**EXTRACT**
This aspect often catches investors off guard.

The timeline from your initial discussion with a builder to receiving the keys for a duplex or dual occupancy build typically spans at least 18 months. Design and approvals can take between 4 to 6 months, followed by construction, which generally lasts 10 to 14 months.

The new regulations will take effect on 1 July 2027, which is merely 13 months away.

Investors aiming to complete and rent out a new build before the regulations change may have already missed this opportunity. The perspective to adopt is this: those seeking to be strategically positioned under the new rules—with a qualifying new build either underway or contracted—must make decisions now instead of waiting six months.

It is essential to identify or already own the land. Your financing must be arranged. A feasibility assessment of the potential build must be completed. Each of these steps requires time and must be executed in sequence.

If you are serious about this opportunity, now is the time to discuss your plans. This is not about creating urgency; it’s about adhering to legitimate timelines.

Finding Suitable Investment Blocks in Brisbane

Not every block is suitable for a duplex or dual occupancy build, and some areas are not conducive to investments of this scale. Here are key factors to consider.

Size and zoning: According to the Brisbane City Plan 2014, a minimum of 600 square metres is generally required for dual occupancy. The Redlands have similar stipulations under the Redland City Plan. Zoning is also critical—some zones allow for dual occupancy, while others do not. Conducting a feasibility assessment before purchasing land is essential.

Slope: A flat or gently sloping block is significantly cheaper to build on than a steep one. Site costs for a sloping block can add between $50,000 to $150,000 or more to your overall project. Ensure to factor these expenses into your land purchase budget.

Location and demand: Areas such as the Redlands—including Cleveland, Thornlands, Victoria Point, and Capalaba—exhibit strong and consistent rental demand for well-designed dual occupancy and duplex properties. Investors should note that council rates in the Redlands are notably higher than those in the Brisbane City Council. This difference can accumulate on a dual occupancy or duplex and must be included in your financial calculations before acquiring a block.

For investors focusing on Brisbane City Council areas, medium-density suburbs like Wynnum, Manly, Carindale, Bulimba, Cannon Hill, Camp Hill, Morningside, and Coorparoo currently present abundant opportunities. These locations offer strong rental demand, good access to amenities, and zoning that typically supports dual occupancy and duplex development.

**TASK LIST**
1. Answer these questions from the duplex article:
(a) On what date will the new regulations take effect?
(b) Under the Brisbane City Plan 2014, what minimum block size is generally required for dual occupancy?
(c) How much can site costs for a sloping block add to a project?
2. Write out the duplex article word for word, everything from "For investors focusing" down to "and duplex development.".
3. Extend the duplex article past its final sentence, keeping to the same subject and tone.

**DATA ROWS**

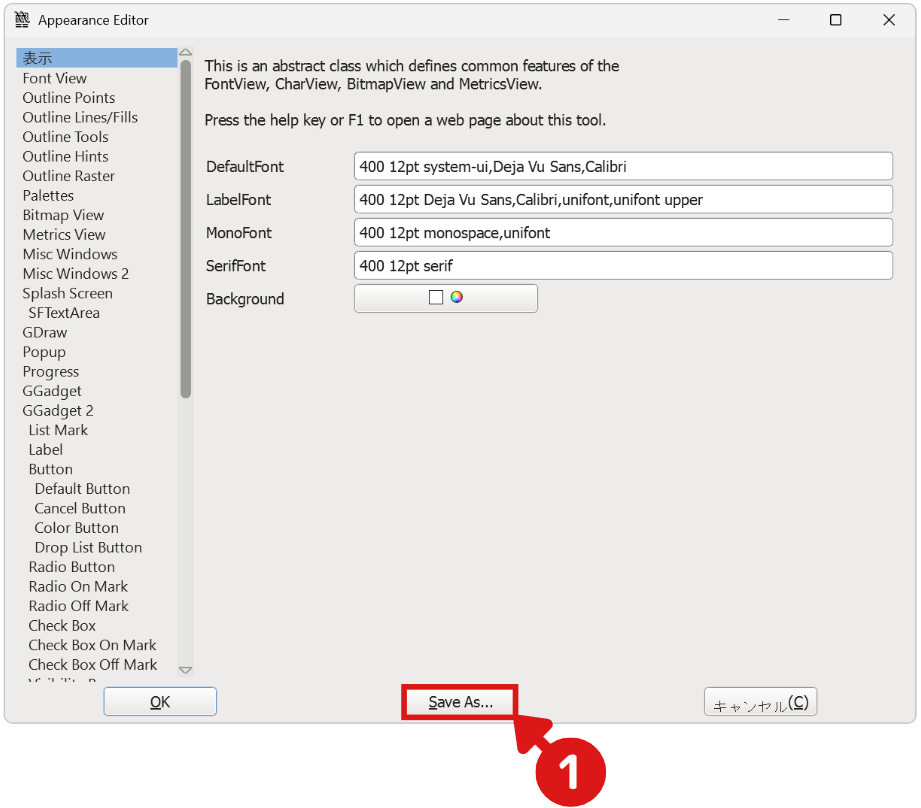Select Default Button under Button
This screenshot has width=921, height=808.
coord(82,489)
...
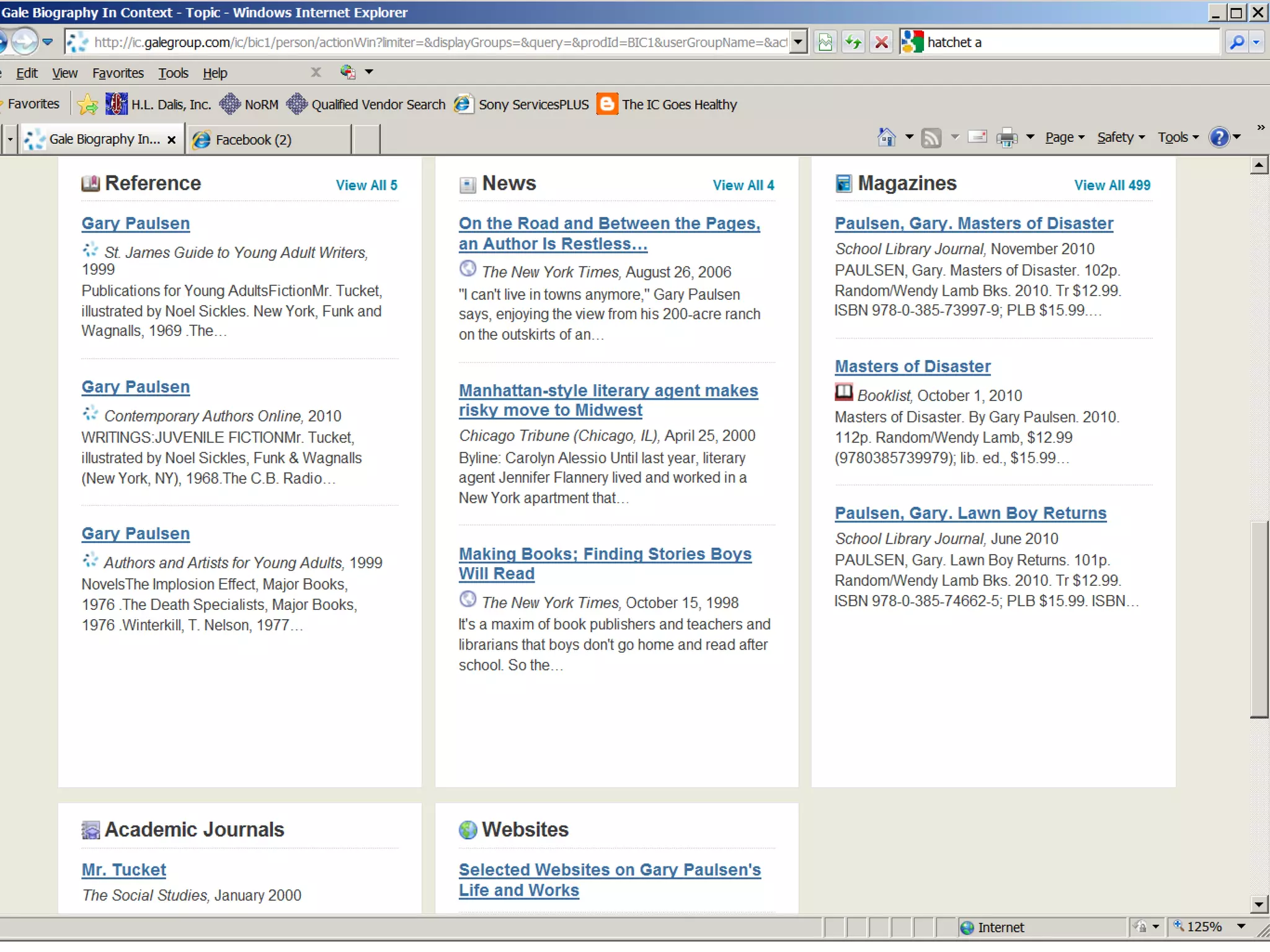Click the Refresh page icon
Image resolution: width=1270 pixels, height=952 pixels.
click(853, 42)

**ANSWERS TO THE EXERCISE**
1.
(a) 1 July 2027.
(b) 600 square metres.
(c) Between $50,000 and $150,000 or more.

2.
For investors focusing on Brisbane City Council areas, medium-density suburbs like Wynnum, Manly, Carindale, Bulimba, Cannon Hill, Camp Hill, Morningside, and Coorparoo currently present abundant opportunities. These locations offer strong rental demand, good access to amenities, and zoning that typically supports dual occupancy and duplex development.

3.
Existing dwelling: If you are acquiring a block with an existing house, be sure to factor in demolition costs, which start around $25,000 depending on size and whether asbestos is present. A knockdown rebuild that transitions from one dwelling to two qualifies as a new build under the 2026 budget regulations, while a one-for-one replacement does not.

For a comprehensive breakdown of the costs associated with building in Brisbane, refer to our 2026 custom home cost guide

Streamlining the Build Process for Investment Properties

The process of constructing a duplex or dual occupancy for investment purposes is not dramatically different from building a custom home; however, several key considerations should be kept in mind.

Financing is distinct. A construction loan for an investment build releases funds in stages as construction progresses, rather than as a lump sum. Your broker should be well-versed in construction finance, and your borrowing structure must reflect the understanding that you won’t have rental income during the construction phase. Ensure your financing is organised before proceeding with any other steps—it influences every subsequent decision. For a detailed order of operations, refer to our Brisbane new build guide

Design impacts yield. A duplex or dual occupancy designed solely to minimise construction costs may result in two dwellings that feel subpar, which tenants will notice. Thoughtful design leads to better tenants, lower vacancy rates, and greater long-term capital value. Investing in design choices that enhance a property’s appeal is worthwhile.

Fixed-price contracts are crucial. For an investment build, a fixed-price contract is essential. It is what your lender will require and what safeguards your budget. Variable cost contracts on investment properties can lead to budget overruns at critical times. Ensure your builder provides a genuine fixed-price contract and clarify what is included—and what is excluded—before signing.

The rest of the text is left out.